Lune de miel. Lune de fiel. D’une certaine manière, le cas Vives, c’est un peu le Polanski du neuvième art. L’homme à abattre, celui contre lequel la vindicte populaire a été inflexible. À la différence du cinéaste, ce ne sont pas des actes qui lui sont reprochés. Mais son iconographie et ses paroles. Les défenseurs de l’auteur exploitent d’ailleurs cet argument et invoquent la sacro-sainte liberté d’expression. Comme toujours. Mais l’opinion est clivée, penchant plutôt en sa défaveur. Nombreuses associations qui luttent contre l’inceste rappellent les limites légales de ce droit. Vivès, acculé, se tourne alors vers l’autobiographie qu’il dit exécrer, comme pour justifier l’œuvre plaintive et égocentrée qu’il s’apprête à produire. Sous couvert d’humour, La vérité sur l’affaire Bastien Vivès prend la forme d’un plaidoyer anti-wokiste.
Après un temps de décantation, donc, Bastien Vivès revient finalement à la fiction. Mais vu le silence inhabituel de la presse mainstream, on peut se demander si celui qui fut longtemps considéré comme un prodige de son art ne s’est pas brûlé les ailes. Bien sûr, Vivès aplanit les angles dans Lune de miel. On compte tout de même parmi les personnages, des femmes dont les corps défient les lois de la gravité. Mais pour le reste, il s’agit d’un thriller dans ce qu’il a de plus anodin.

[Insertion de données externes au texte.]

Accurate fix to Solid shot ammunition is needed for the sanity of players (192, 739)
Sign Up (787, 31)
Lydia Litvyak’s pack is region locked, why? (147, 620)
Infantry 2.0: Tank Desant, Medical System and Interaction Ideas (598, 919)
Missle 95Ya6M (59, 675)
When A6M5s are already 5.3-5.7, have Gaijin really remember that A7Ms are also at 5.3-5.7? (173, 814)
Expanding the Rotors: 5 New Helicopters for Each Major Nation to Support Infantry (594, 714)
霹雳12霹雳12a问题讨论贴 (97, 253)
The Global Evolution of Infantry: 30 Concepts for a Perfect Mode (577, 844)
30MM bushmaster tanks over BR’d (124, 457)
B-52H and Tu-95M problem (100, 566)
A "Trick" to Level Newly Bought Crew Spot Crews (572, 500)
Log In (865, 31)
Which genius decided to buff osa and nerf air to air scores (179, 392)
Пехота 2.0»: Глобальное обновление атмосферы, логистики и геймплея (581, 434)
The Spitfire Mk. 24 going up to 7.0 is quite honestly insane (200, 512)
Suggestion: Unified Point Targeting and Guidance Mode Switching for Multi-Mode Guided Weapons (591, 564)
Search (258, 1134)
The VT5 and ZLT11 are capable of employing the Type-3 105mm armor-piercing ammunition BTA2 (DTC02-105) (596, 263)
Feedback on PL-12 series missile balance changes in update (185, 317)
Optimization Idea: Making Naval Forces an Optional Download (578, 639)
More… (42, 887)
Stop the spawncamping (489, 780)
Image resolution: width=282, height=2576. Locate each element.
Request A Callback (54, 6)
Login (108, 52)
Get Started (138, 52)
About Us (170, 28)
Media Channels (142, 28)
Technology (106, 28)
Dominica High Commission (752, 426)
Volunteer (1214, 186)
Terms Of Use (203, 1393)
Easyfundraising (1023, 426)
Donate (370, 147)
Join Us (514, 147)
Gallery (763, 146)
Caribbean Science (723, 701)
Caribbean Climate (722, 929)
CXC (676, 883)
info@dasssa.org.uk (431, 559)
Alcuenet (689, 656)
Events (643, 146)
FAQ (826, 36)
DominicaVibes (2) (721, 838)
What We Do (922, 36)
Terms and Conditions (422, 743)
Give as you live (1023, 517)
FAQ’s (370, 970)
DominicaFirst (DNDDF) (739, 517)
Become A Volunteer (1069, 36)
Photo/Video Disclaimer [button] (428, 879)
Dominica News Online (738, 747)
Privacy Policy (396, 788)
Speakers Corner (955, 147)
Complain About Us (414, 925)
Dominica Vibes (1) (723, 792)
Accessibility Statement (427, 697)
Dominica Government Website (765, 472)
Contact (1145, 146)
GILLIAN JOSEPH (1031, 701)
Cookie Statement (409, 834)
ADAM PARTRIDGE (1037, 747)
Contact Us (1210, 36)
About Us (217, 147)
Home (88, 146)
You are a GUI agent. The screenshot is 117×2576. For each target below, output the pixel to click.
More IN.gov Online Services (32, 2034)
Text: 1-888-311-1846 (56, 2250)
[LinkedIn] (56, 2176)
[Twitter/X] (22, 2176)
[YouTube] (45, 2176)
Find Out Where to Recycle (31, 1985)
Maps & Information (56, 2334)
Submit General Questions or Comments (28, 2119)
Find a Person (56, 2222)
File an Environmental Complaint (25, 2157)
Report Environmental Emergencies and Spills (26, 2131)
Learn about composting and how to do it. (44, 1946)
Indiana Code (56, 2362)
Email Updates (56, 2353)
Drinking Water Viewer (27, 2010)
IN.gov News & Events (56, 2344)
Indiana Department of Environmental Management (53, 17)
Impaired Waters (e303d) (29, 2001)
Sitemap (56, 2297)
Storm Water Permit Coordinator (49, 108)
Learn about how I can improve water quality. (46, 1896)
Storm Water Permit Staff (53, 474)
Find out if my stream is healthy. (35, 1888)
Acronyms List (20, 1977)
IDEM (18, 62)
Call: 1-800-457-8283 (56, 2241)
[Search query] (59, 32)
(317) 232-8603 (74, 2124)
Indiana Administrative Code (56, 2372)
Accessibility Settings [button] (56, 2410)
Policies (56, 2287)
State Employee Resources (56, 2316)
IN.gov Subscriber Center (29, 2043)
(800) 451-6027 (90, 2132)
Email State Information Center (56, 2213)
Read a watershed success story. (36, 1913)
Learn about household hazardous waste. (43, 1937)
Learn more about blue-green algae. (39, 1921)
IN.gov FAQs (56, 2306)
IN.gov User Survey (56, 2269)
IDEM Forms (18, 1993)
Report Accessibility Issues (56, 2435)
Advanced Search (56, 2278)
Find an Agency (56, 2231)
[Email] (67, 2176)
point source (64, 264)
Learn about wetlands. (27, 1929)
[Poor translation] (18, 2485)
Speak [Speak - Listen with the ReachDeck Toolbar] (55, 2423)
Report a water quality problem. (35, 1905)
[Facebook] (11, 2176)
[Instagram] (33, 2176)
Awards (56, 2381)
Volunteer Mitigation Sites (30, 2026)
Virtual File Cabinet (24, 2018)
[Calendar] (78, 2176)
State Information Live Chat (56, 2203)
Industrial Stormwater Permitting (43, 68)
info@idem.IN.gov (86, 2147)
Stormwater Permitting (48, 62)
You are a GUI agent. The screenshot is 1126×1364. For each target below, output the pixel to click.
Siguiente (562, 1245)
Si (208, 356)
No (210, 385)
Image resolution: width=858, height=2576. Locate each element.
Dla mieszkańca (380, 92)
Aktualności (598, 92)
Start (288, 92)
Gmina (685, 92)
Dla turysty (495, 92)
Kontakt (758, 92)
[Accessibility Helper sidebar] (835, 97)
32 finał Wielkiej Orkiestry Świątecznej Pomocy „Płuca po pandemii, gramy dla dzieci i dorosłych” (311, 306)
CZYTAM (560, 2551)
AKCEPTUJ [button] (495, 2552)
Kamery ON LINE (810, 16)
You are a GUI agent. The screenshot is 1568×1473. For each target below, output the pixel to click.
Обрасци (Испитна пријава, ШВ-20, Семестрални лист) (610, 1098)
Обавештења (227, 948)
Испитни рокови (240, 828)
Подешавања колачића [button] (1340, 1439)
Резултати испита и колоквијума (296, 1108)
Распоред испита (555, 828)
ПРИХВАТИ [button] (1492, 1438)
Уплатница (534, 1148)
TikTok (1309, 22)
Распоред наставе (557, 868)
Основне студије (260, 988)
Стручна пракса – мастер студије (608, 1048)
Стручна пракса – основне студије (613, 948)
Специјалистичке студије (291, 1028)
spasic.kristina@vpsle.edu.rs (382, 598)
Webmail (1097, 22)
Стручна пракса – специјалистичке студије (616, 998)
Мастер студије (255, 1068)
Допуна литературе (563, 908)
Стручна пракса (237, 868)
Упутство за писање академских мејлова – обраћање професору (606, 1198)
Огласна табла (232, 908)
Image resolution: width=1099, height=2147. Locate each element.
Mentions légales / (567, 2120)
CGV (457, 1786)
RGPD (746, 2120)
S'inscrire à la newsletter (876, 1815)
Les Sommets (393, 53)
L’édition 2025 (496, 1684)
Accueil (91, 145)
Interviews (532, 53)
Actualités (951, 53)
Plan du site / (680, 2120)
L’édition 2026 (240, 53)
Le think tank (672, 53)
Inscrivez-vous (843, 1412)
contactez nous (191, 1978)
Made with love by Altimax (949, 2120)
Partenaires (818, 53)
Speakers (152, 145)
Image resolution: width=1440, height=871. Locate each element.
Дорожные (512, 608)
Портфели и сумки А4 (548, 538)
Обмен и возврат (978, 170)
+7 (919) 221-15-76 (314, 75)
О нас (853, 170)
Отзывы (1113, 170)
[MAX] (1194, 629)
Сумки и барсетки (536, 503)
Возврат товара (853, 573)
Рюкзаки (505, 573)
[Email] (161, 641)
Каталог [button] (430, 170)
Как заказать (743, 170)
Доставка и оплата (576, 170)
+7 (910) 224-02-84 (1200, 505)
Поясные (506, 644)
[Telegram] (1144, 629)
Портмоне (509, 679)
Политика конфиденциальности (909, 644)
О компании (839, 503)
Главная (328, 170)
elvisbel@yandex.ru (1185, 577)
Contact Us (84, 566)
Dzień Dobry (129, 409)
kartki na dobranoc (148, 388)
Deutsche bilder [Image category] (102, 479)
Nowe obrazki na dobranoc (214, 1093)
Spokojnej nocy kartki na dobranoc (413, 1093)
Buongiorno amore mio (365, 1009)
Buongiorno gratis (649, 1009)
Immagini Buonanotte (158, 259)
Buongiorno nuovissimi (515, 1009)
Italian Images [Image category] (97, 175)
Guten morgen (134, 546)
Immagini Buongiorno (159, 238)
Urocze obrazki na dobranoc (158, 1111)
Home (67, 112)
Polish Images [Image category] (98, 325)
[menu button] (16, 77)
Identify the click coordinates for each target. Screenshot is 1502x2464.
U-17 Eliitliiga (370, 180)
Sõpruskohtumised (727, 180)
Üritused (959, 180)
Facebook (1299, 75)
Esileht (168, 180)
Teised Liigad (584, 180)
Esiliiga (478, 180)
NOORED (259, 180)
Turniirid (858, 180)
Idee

Sophie et Quentin ont fait garder leurs enfants pour s’offrir une petite échappée en Grèce. Le cadre est idyllique, jusqu’à ce qu’une vague connaissance cokée jusqu’aux dents vienne leur gâcher le soleil. Oliver leur propose une petite fête sur son rafiot – rien d’extraordinaire à l’entendre. Mais l’embarcation est, en fait, un yacht, meublé de pièces rares et cachant une collection de bande dessinée dont la valeur est inestimable, surtout aux yeux d’un Quentin passionné. Sauf qu’avec le luxe, viennent les emmerdes. Oliver se révèle être un âne, doublé d’une mule. Dans un rythme soutenu, Vivès parvient à maintenir la tension. Un thriller océanique, classique, mais sans vagues. Une bande dessinée relativement bien ficelée mais dont la réception laisse présager, à raison, le déclin d’une carrière.